Strip out all images, then restate the data verbatim.

==*==

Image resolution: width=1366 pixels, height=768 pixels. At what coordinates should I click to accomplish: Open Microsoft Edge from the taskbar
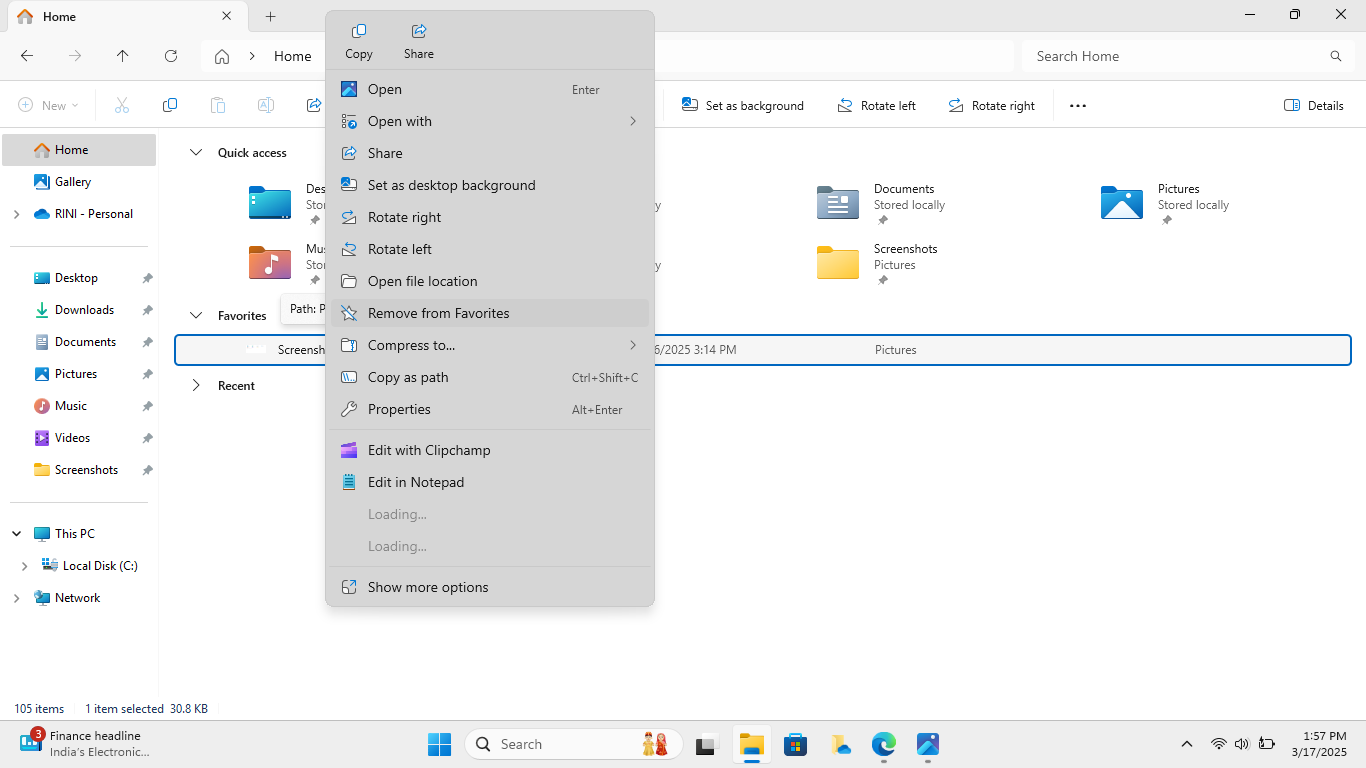pyautogui.click(x=883, y=744)
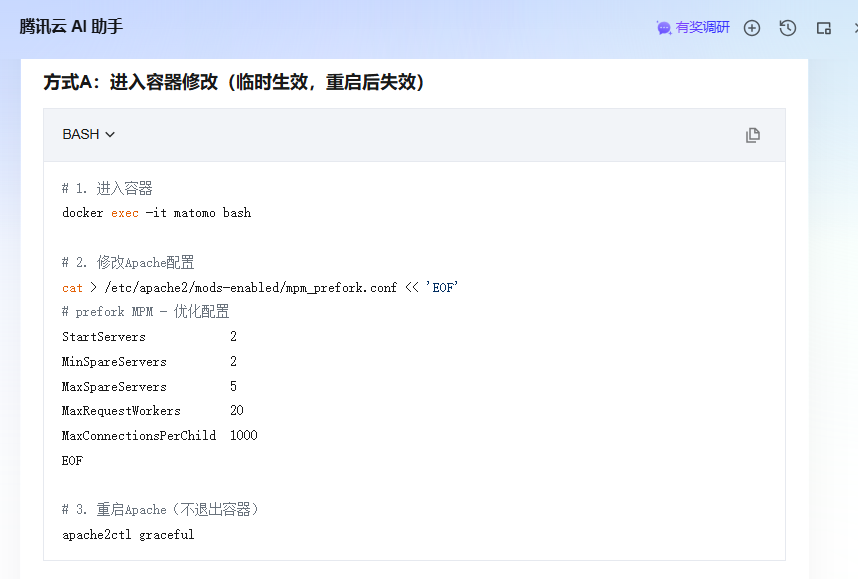The height and width of the screenshot is (579, 858).
Task: Click the '# 1. 进入容器' comment
Action: (107, 189)
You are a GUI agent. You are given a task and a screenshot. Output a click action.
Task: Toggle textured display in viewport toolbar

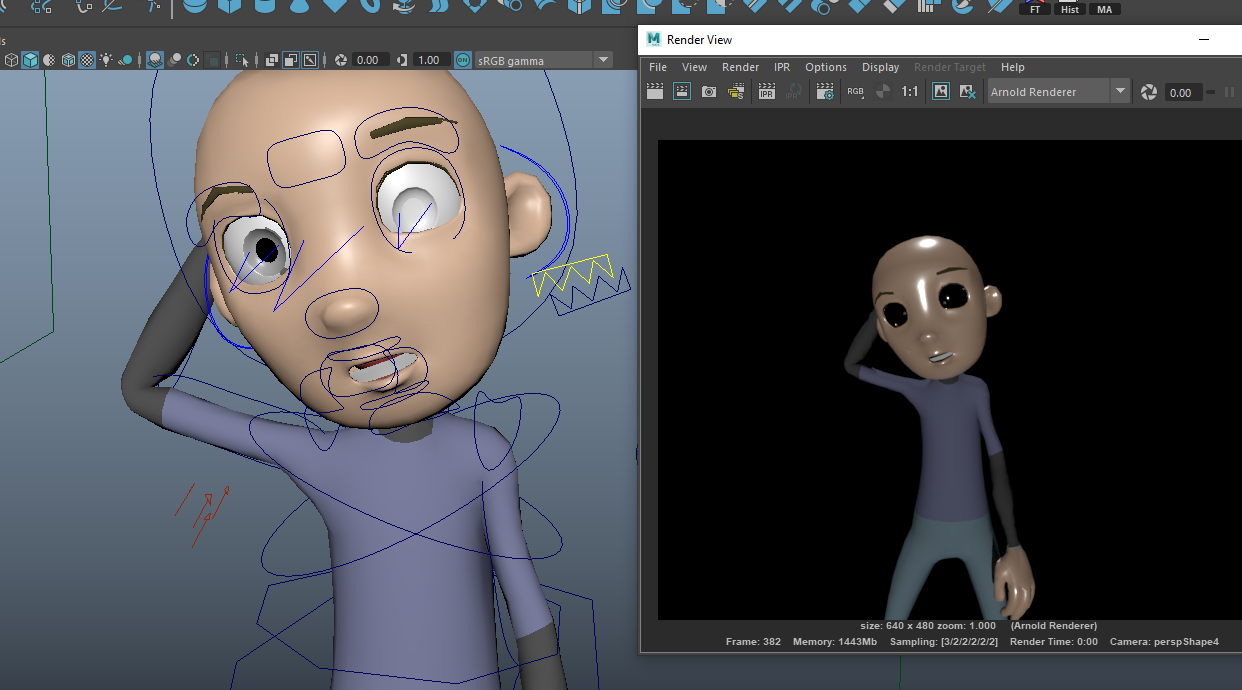click(87, 60)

==*==

→ The answer
Image resolution: width=1366 pixels, height=768 pixels. At what coordinates should I click to accomplish: Open Microsoft Edge from the taskbar
pyautogui.click(x=883, y=744)
The height and width of the screenshot is (579, 858).
Task: Click the '# 1. 进入容器' comment
Action: (107, 189)
You are a GUI agent. You are given a task and a screenshot. Output a click action.
Task: Toggle textured display in viewport toolbar

click(87, 60)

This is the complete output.